La Grande Boucle del Grand Tour

Sono le cose romane a lasciare ancora a bocca aperta, non i ritrattoni di Batoni, scrive Marco Riccòmini della mostra alle Gallerie d’Italia

Il bronzeo Mercurio a riposo portato alla luce nella Villa dei Papiri a Ercolano
Marco Riccòmini |  | Milano

Tour, Grand Tour (Valtur)? Come quello de France (La Grande Boucle), o come quella di Eiffel? Già la partenza della mostra «Grand Tour. Sogno d’Italia da Venezia a Pompei» (a cura di Fernando Mazzocca con Stefano Grandesso, Francesco Leone, alle Gallerie d’Italia di Milano fino al 27 marzo) è in salita, come si direbbe d’una gara in bicicletta come la Maratona dles Dolomites. Vuoi perché il tema del Grand Tour non è sulla bocca di tutti, vuoi perché è già stato molto masticato.

Però una mostra sul viaggio par excellence dopo mesi di «arresti domiciliari» ha il potenziale per far sognare e chi rimane a casa si aspetterebbe almeno un souvenir da Roma, Napoli e Firenze (per dirla con Stendhal). Ma non rapiscono il cuore né fanno sognare i ritrattoni del Batoni che, invece d’esser circondati da calde pareti di velluto rosso, consolles e specchiere dorate, tra i lucidi sportelli di marmo e d’ottone della banca umbertina paiono annoiati correntisti in attesa del loro turno, né inteneriscono il cuore quei quadroni che si vorrebbero specchio d’una ideale «bellezza italiana».

A rapire il cuore, invece, sono le tenere carni del bronzeo Mercurio a riposo portato alla luce nella Villa dei Papiri a Ercolano, o il totem alabastrino dell’Artemisia Efesia; ossia le cose per davvero antiche, romane, che lasciavano e lasciano ancor oggi a bocca aperta turisti e granturisti. Che riprodotte in scala minore nelle fucine di ingegnosi fonditori napoletani appesantirono il bagaglio dei colti viaggiatori per finire sulle mensole dei loro caminetti di lontane case nello Shropshire, Spagna, Russia o Lusitania.

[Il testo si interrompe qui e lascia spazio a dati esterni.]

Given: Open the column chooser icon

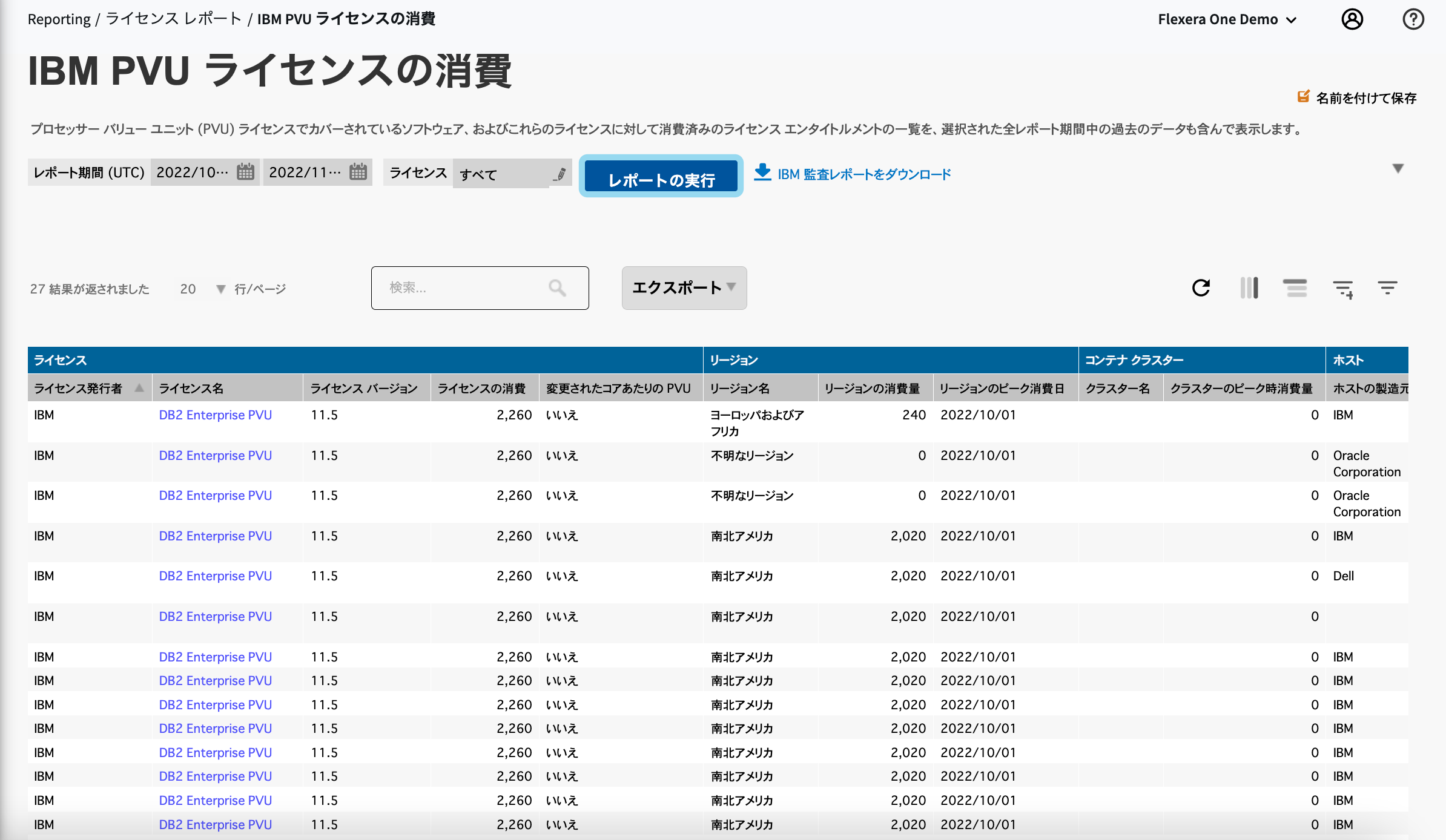Looking at the screenshot, I should click(1249, 288).
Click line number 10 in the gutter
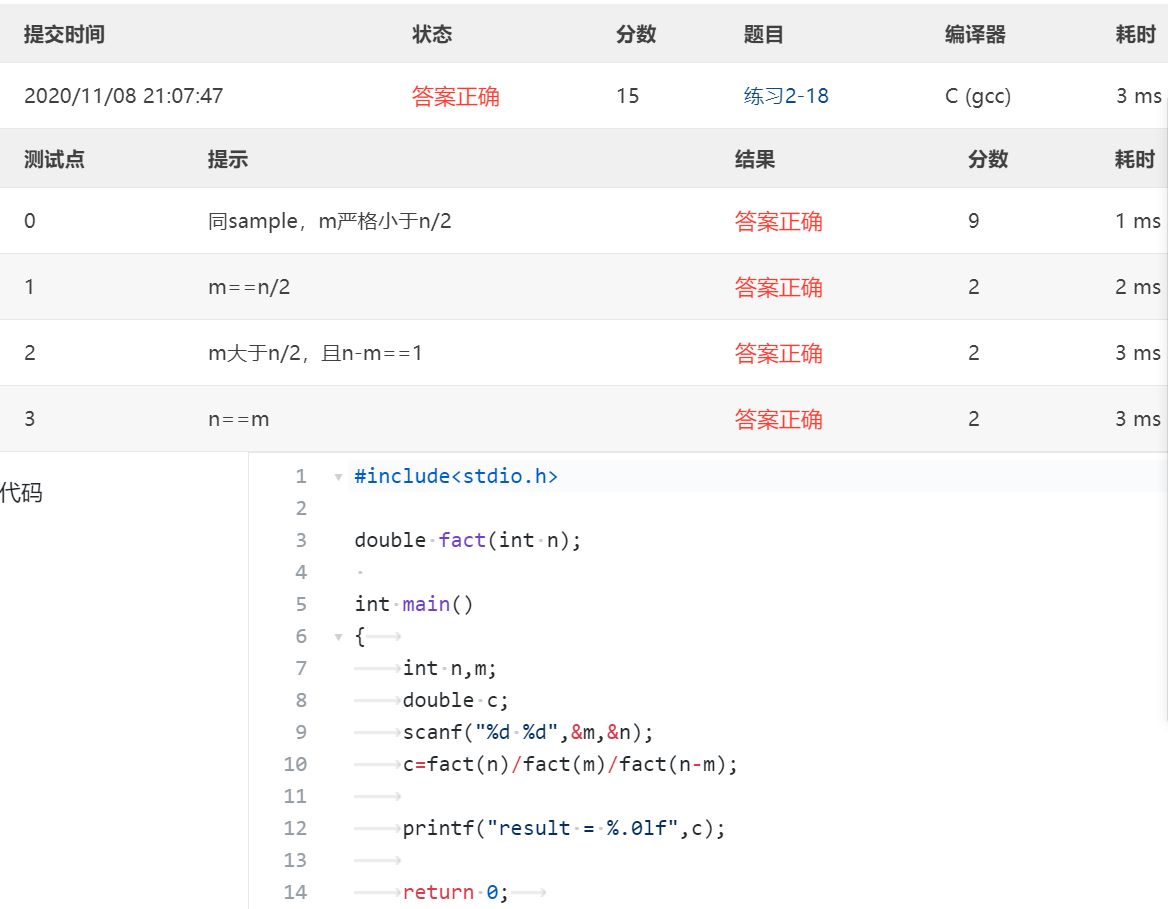Viewport: 1168px width, 909px height. tap(295, 764)
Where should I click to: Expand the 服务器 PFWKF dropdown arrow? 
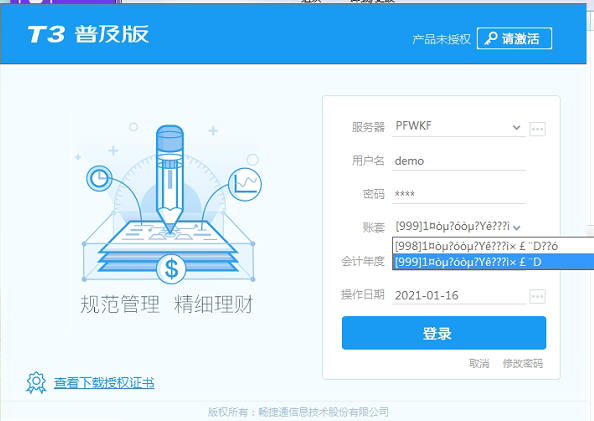[x=516, y=127]
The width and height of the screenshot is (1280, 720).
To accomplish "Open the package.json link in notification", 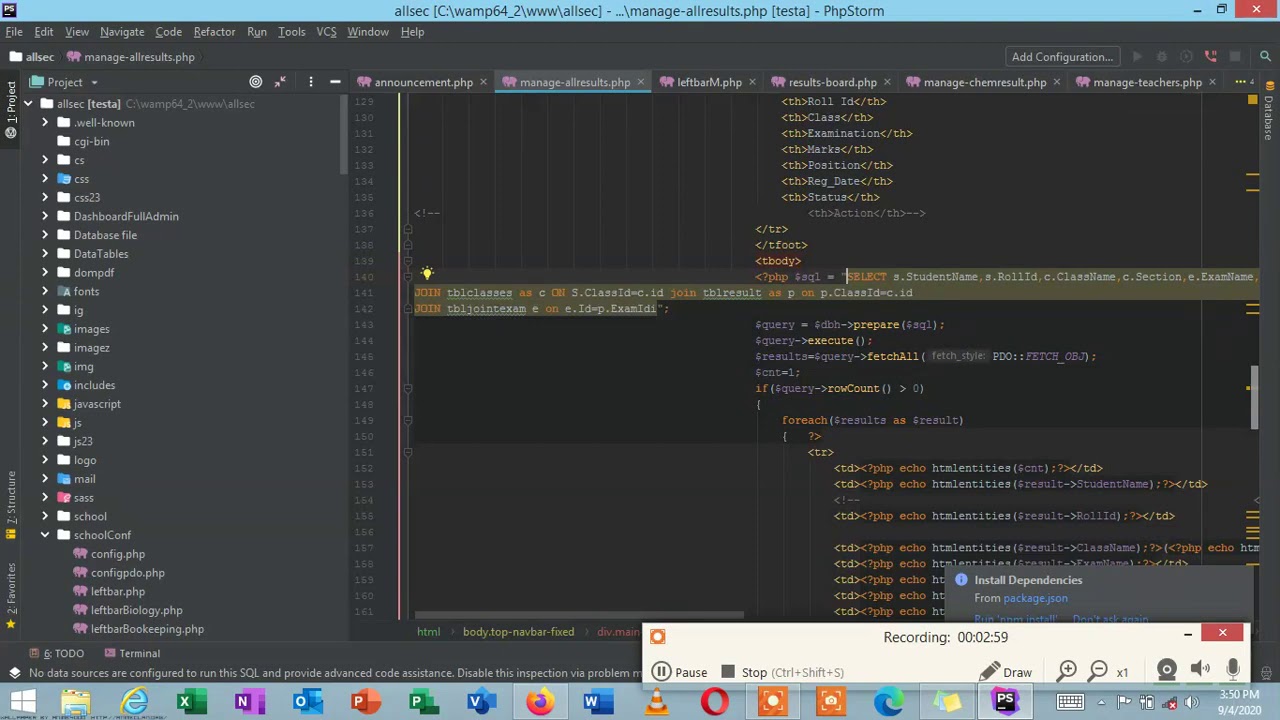I will pyautogui.click(x=1035, y=598).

Quelle copie ridotte, in bronzo o in alabastro, i preziosi volumi di calchi dall’antico, le gouaches di Pompei, furono la miglior réclame che ogni (Grand) Tour Operator avrebbe potuto desiderare. Purtroppo, quelle opere, certamente Pop ma, proprio per questo, comprensibili e alla portata di tutti, non erano in mostra. Peccato.